Four of the 10 calls were before AJ was born.
Cunningham, with her attorney George Killis, pleaded on April 19, 2019 for help finding him
‘It was a horrible death, preceded by a horrible life,’ said Judge Wilbrandt.
He added: ‘Ms Cunningham was responsible for that life and now she must be responsible for his death.’
The judge spared her the maximum 60 year sentence.
AJ’s family said they were disappointed at the sentence.
‘We know that whatever the punishment, it will not ease the loss and pain we feel,’ the statement said.
‘AJ was an innocent, precious little boy whose life was taken from him after he endured, what we now know, was much pain and suffering.
‘We had expected JoAnn would pay for that by spending her natural life in prison.’
Cunningham has two other sons, 20 and 5, and a nearly 14-month-old daughter.
‘I’ve always felt abandoned, unloved, insignificant, forgotten and rejected,’ Cunningham told the judge on Thursday.
‘I’ve been mentally and physically abused, all without a single moment of encouragement, which slowly drained my heart of joy and peace.’
She tearfully described herself as someone who was viewed as a throwaway in society or an outcast, spending her life on ‘autopilot, hanging on by a thread.’
‘Nobody will ever understand unless they’ve walked in my shoes or know the torment I’ve suffered,’ she said.
‘And I will try to rise above human scorn and judgment.
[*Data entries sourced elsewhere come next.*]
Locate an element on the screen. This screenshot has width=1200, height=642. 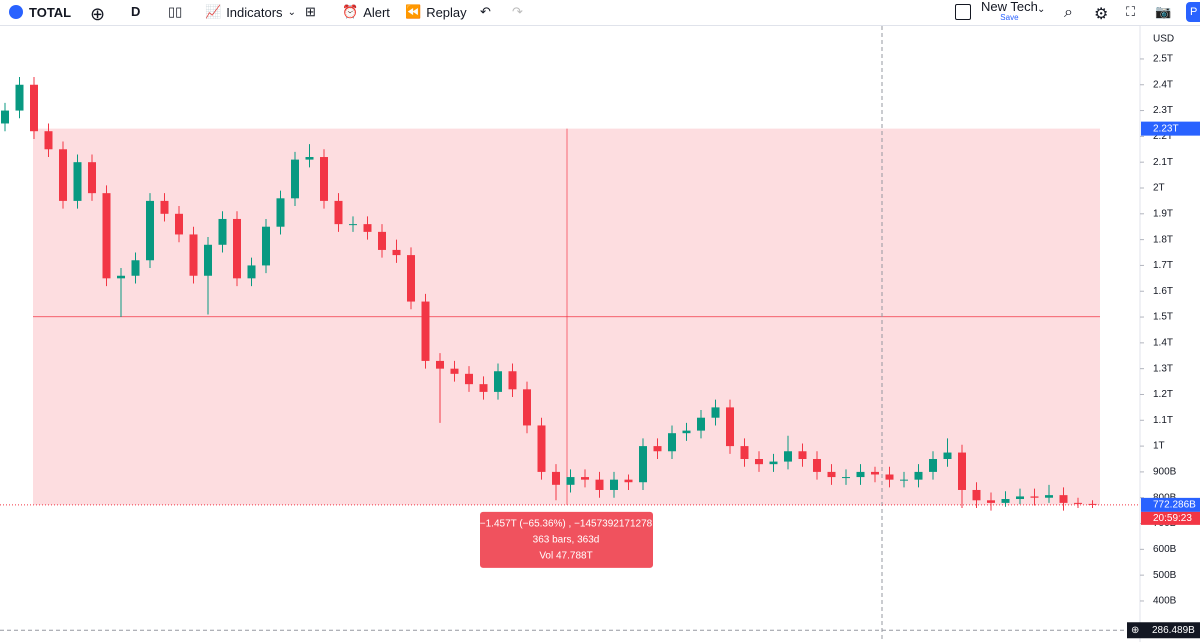
fullscreen: ⛶ is located at coordinates (1131, 12).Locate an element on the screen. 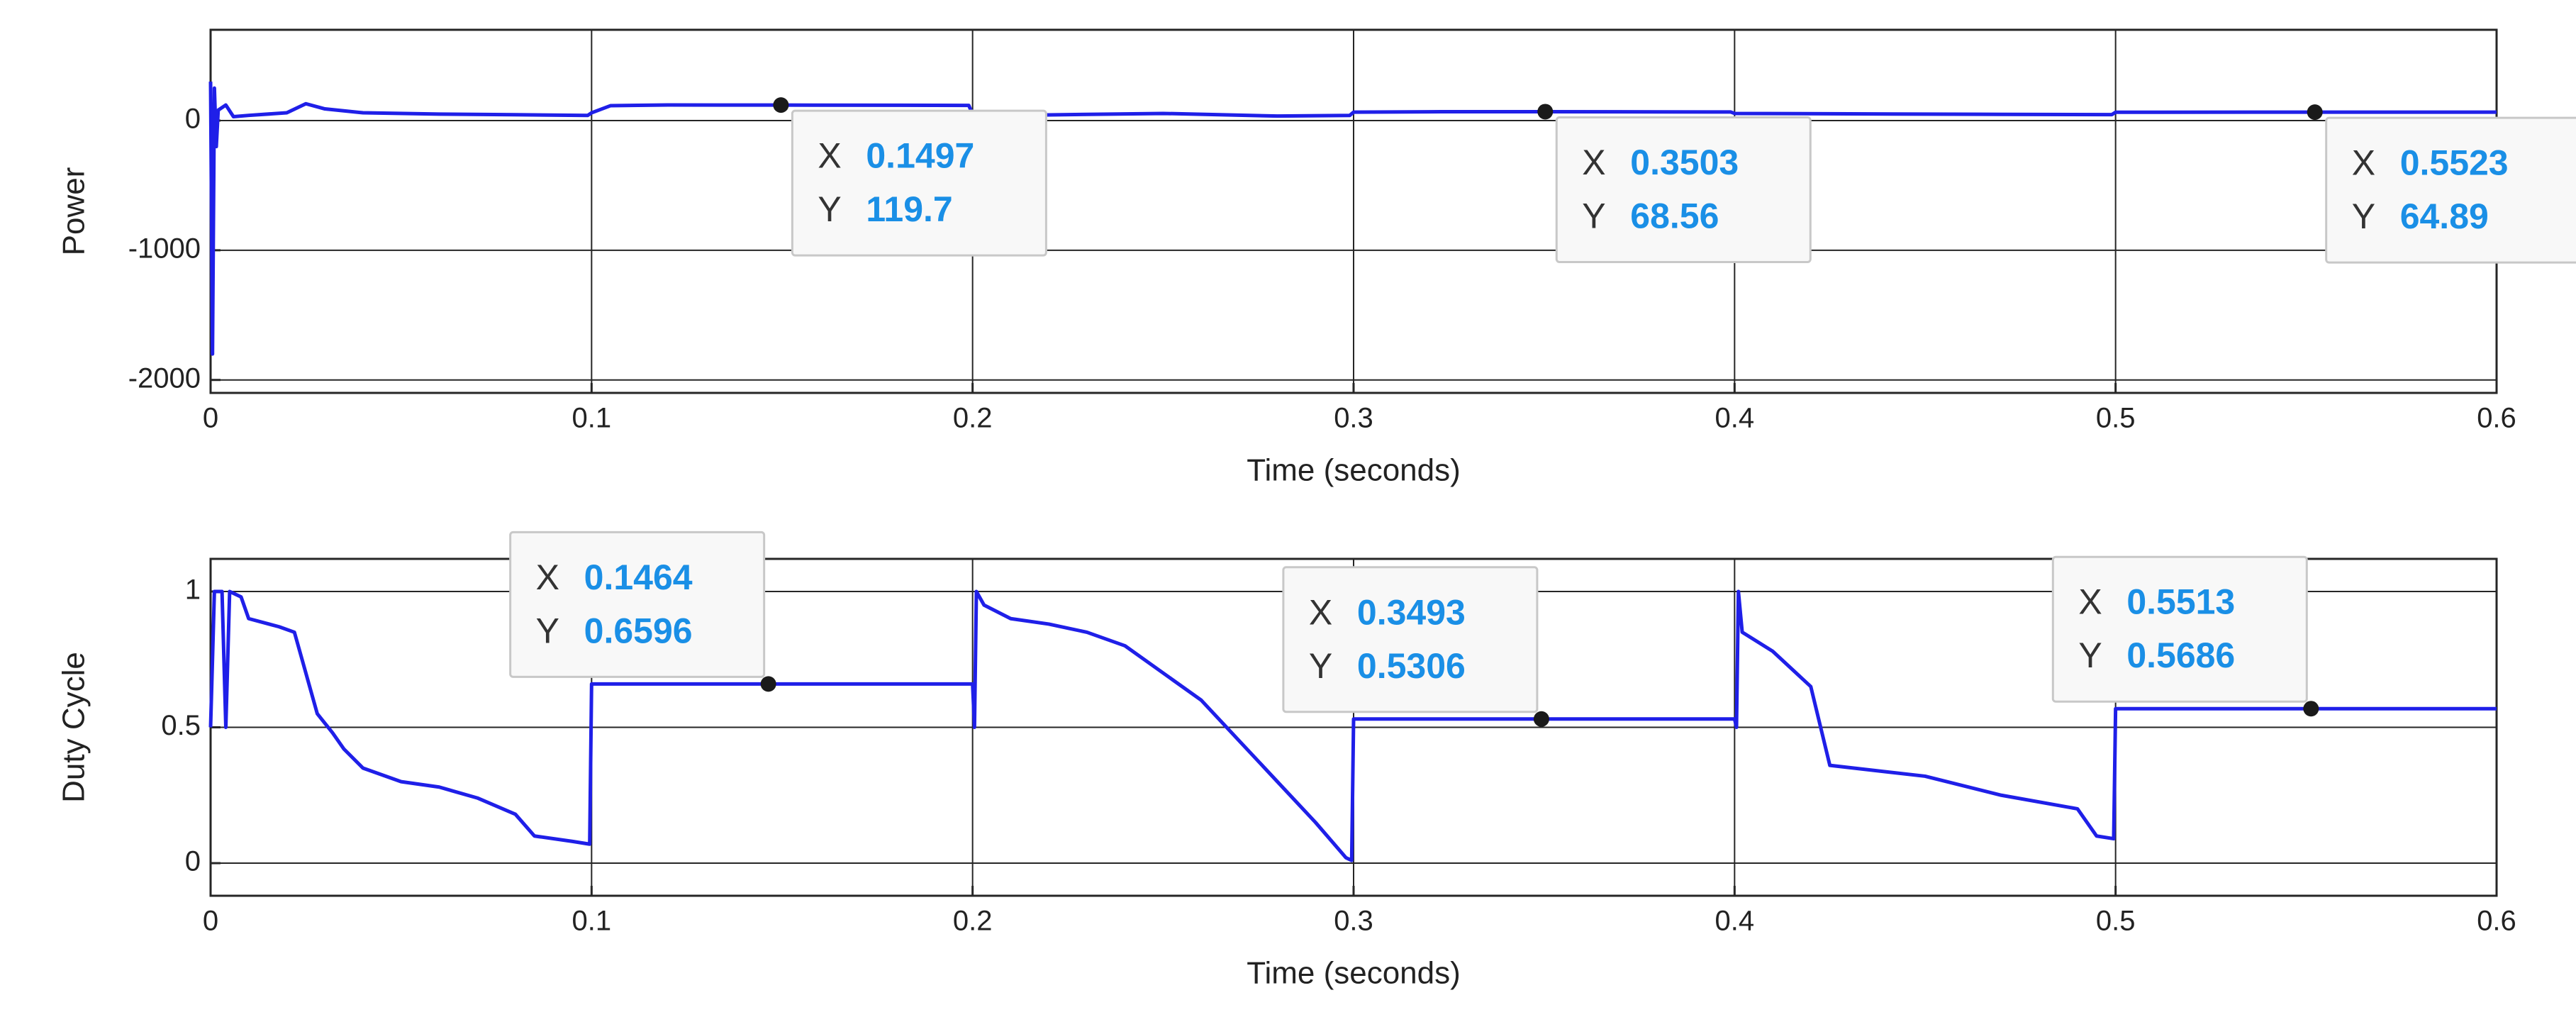  y-tick-label: 0.5 is located at coordinates (181, 725). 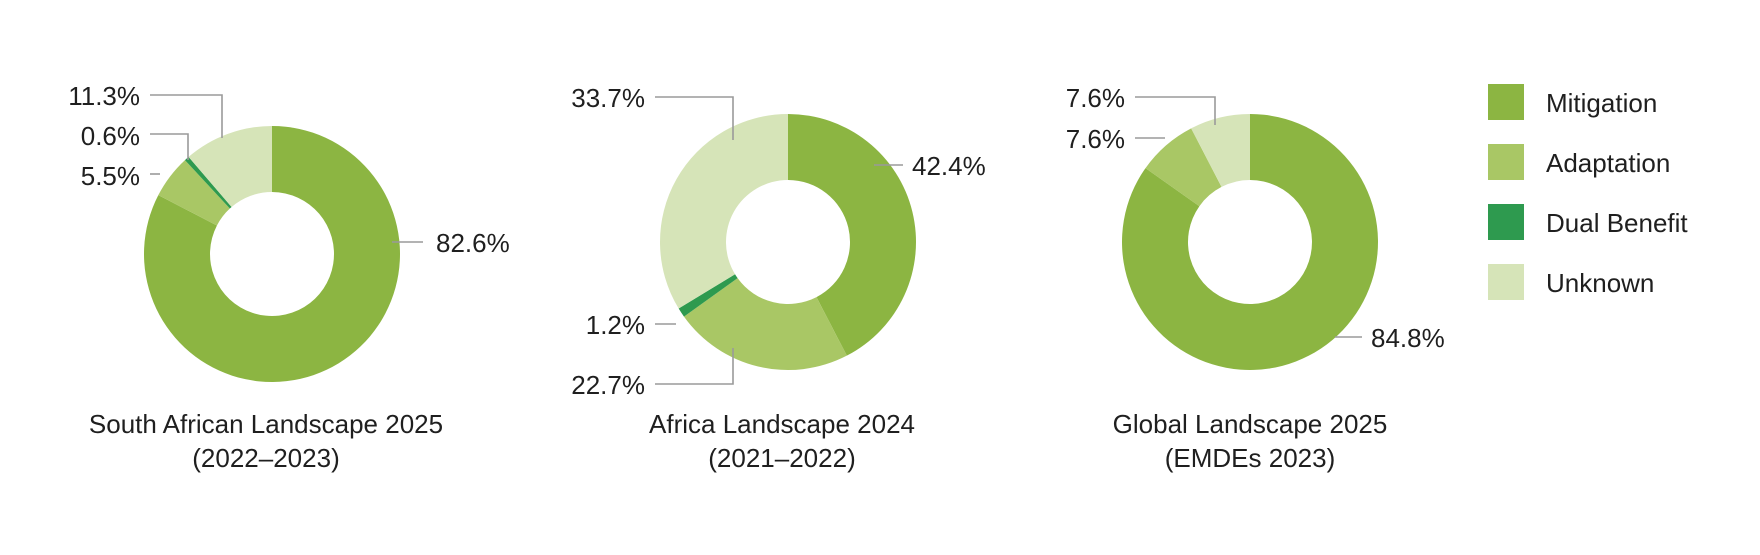 I want to click on legend-item-unknown: Unknown, so click(x=1571, y=282).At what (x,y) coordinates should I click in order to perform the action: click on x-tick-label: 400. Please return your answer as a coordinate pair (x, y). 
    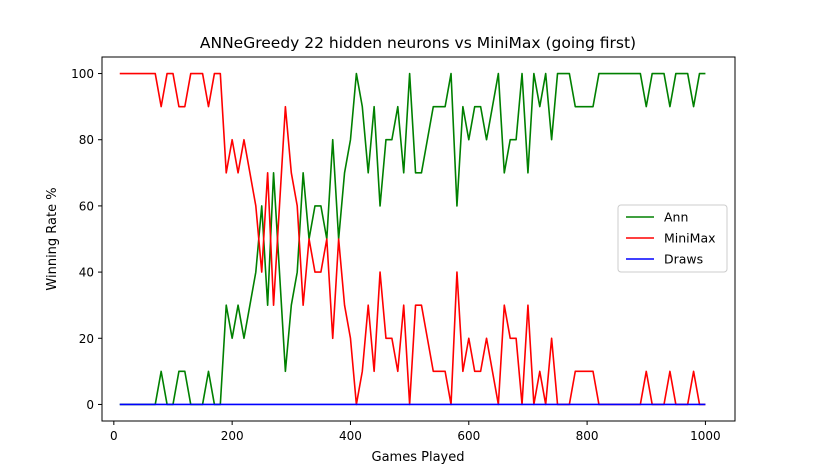
    Looking at the image, I should click on (350, 436).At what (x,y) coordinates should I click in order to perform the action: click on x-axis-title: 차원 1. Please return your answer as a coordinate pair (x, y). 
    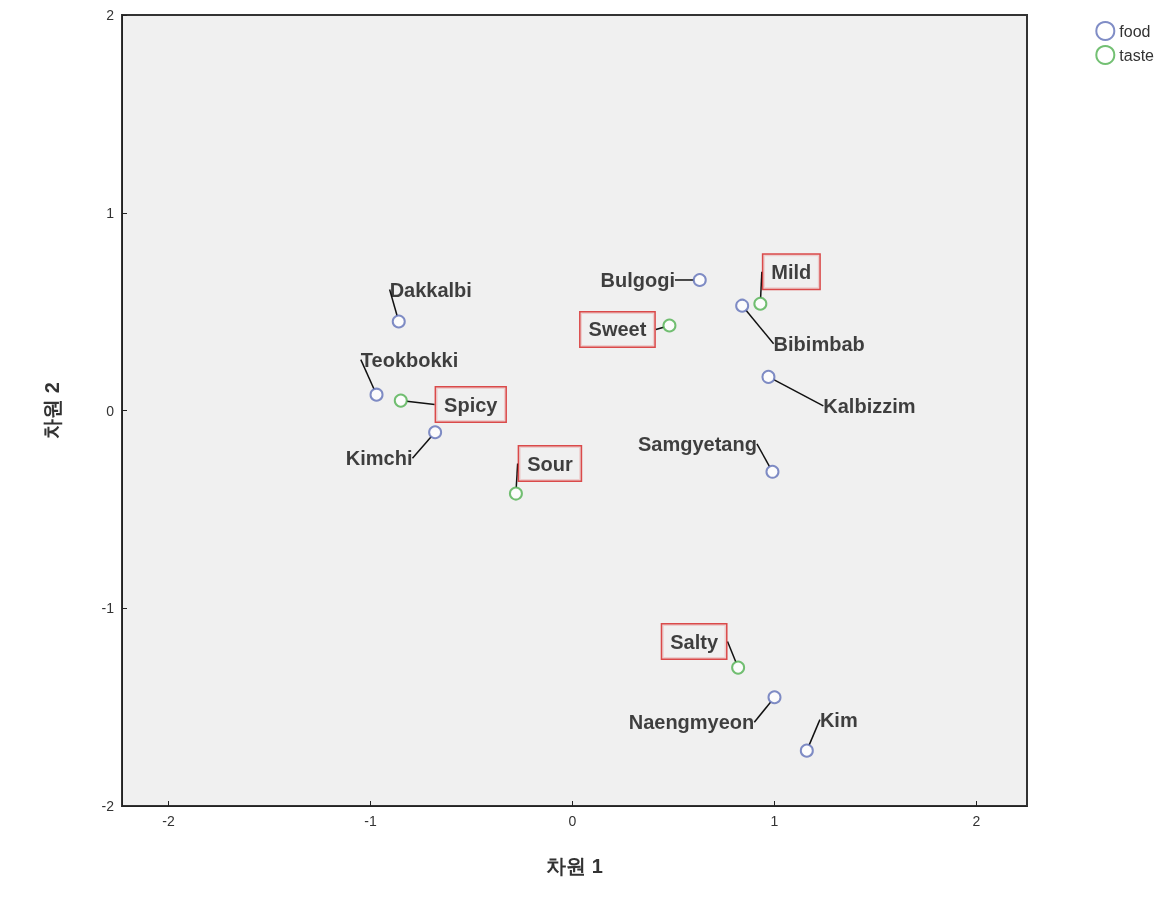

I never thought of my own well-being and even if I did, I couldn’t help myself. I was mentally unavailable even to myself.
‘Unfortunately, I managed to dispel my anxiety, depression and pain with drugs.’
Of the son she murdered, stopping short of apologizing, Cunningham said she loves and misses him. The mother said she is working to be a better person.
‘I want my children to be proud of me,’ she said.